═══ PASSAGE

Despite the claim, Erdan did not specifically accuse Labour Party leader Jeremy Corbyn of being an antisemite.

“I didn’t say it," said Erdan. "I said there are views that are very close to antisemitism in the leadership of the Labour party today in the UK.”

The Israeli minister did, however, allude to Corbyn's 2009 comments in which he referred to members of terrorist organizations Hamas and Hezbollah as "friends."

Erdan expressed hope that "they will come to the right decisions about people in their party who don’t understand that Hamas is a recognized terror organization, that you cannot have a regular relationship with a terror organization."

Leader of the opposition Jeremy Corbyn, Shadow Finance Minister John McDonnell and deputy leader of the Labour Party Tom Watson, November 23, 2017 (Reuters)

The minister's Brussels visit included briefing the European Parliament's Committee on Foreign Affairs on counterterrorism and Iran, as well as addressing a meeting of the European Christian Political Movement.

Corbyn’s Labour Party has been repeatedly rocked by antisemitism scandals since he was elected party leader in 2015.

══════
═══ RECORDED DATA

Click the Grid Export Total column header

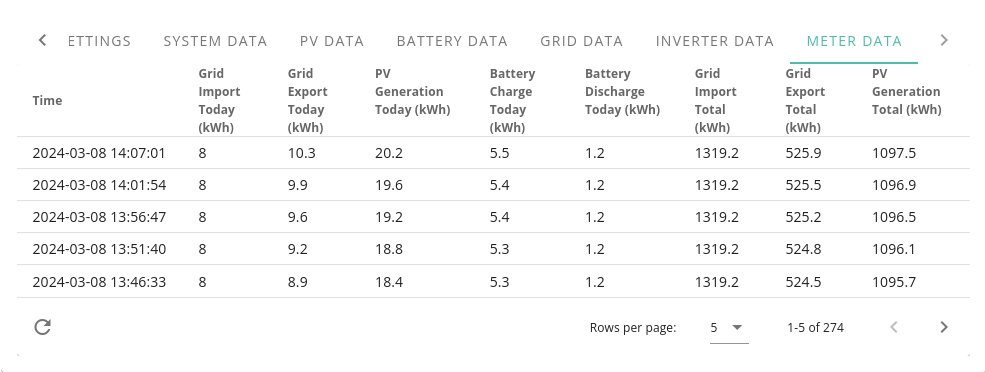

══════

▸ AIM OF THE EXERCISE: Continue the passage about Israeli minister Erdan's remarks on antisemitism in the UK Labour Party, starting after its last sentence.

▸ ANSWER TO THE EXERCISE:
In September, Corbyn rejected claims of institutional tolerance for antisemitism at the party’s annual conference following renewed claims of discrimination within the party's ranks.

“This is not a nasty party... Anyone using antisemitic language, anyone using any form of racist language, is completely at odds with the beliefs of this party.”

In November, three of Britain's most prominent authors slammed the Labour leadership's "derisory" reaction to antisemitism in an open letter to The Times that garnered considerable public attention.

“We are alarmed that during the past few years, constructive criticism of Israeli governments has morphed into something closer to antisemitism under the cloak of so-called anti-Zionism,” wrote Howard Jacobson, Simon Sebag Montefiore and Simon Schama.

Labour Party leader Jeremy Corbyn (Reuters)

An internal Labour inquiry commissioned by Corbyn cleared the party of antisemitism claims in June 2016. The investigation did find an “occasionally toxic atmosphere” in the party but concluded that it “is not overrun by antisemitism, Islamophobia or other forms of racism.”

Erdan described the inquiry, chaired by Labour politician Shami Chakrabarti, as "empty."

“We don’t think this committee was enough. We still follow and listen to their views and we are concerned that it will lead, it will bring, the UK to a very, very negative place. Still we are optimistic,” Erdan said.

Chakrabarti was nominated for a peerage only weeks later, leading to claims that the report was a “whitewash” in return for the honor.

A poll commissioned by British charity Campaign Against Antisemitism in August saw 83% of Jewish respondents state that Labour is “too tolerant of antisemitism among their MPs, members and supporters.” Only 4% felt that no UK political parties tolerate antisemitism.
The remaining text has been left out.